## WHAT IS ASKED
Please print the lines of the data below exactly, starting at the line that contains "Task: Click the 'owners.' text line" and ending at the line that contains "click(x=296, y=472)", including both of those lines.

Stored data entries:
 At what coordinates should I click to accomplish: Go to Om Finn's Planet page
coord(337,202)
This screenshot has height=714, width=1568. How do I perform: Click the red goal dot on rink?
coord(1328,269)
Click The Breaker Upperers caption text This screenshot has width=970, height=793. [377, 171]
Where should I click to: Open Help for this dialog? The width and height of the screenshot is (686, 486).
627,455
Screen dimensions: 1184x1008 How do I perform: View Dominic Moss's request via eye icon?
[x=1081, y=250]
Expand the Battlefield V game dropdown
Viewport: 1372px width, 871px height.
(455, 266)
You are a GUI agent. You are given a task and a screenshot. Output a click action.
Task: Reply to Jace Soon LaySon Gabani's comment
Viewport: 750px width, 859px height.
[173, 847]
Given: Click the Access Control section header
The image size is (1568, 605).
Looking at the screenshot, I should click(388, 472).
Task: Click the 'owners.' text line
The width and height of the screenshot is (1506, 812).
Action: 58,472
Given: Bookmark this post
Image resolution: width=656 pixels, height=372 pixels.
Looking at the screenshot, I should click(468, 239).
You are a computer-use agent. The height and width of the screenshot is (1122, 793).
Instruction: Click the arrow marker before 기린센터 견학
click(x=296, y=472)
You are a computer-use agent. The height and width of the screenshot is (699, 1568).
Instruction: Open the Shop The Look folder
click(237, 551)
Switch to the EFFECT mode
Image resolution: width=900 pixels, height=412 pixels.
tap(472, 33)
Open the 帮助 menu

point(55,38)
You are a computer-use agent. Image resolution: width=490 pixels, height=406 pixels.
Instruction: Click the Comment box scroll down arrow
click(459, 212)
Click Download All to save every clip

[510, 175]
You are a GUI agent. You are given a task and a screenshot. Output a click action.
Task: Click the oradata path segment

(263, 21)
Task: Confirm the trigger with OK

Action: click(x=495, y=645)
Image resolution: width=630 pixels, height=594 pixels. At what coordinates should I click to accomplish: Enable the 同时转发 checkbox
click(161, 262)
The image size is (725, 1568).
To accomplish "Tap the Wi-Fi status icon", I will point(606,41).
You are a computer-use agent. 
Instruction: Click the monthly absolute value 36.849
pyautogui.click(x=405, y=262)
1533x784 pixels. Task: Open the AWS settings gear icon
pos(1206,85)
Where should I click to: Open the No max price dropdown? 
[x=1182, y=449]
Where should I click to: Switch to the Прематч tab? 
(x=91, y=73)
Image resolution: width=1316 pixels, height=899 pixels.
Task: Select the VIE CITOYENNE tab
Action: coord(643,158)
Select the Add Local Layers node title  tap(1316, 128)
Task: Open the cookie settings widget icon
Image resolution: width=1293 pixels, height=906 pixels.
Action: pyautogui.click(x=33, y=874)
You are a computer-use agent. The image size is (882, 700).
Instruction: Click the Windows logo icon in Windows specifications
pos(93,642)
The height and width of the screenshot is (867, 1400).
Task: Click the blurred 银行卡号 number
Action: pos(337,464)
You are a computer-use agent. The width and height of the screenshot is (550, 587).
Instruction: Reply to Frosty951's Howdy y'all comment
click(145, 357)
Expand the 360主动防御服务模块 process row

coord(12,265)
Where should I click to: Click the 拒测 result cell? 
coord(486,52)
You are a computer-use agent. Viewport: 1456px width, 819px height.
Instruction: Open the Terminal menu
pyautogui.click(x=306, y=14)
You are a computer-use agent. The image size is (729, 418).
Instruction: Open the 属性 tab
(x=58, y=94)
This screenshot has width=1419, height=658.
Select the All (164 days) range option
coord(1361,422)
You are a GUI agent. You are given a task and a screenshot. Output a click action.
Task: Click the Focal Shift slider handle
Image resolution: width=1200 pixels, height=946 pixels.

## TASK RESULT
Task: Click the 'owners.' text line
The width and height of the screenshot is (1506, 812).
Action: 58,472
Given: Bookmark this post
Image resolution: width=656 pixels, height=372 pixels.
Looking at the screenshot, I should click(468, 239).
You are a computer-use agent. The height and width of the screenshot is (1122, 793).
Instruction: Click the arrow marker before 기린센터 견학
click(x=296, y=472)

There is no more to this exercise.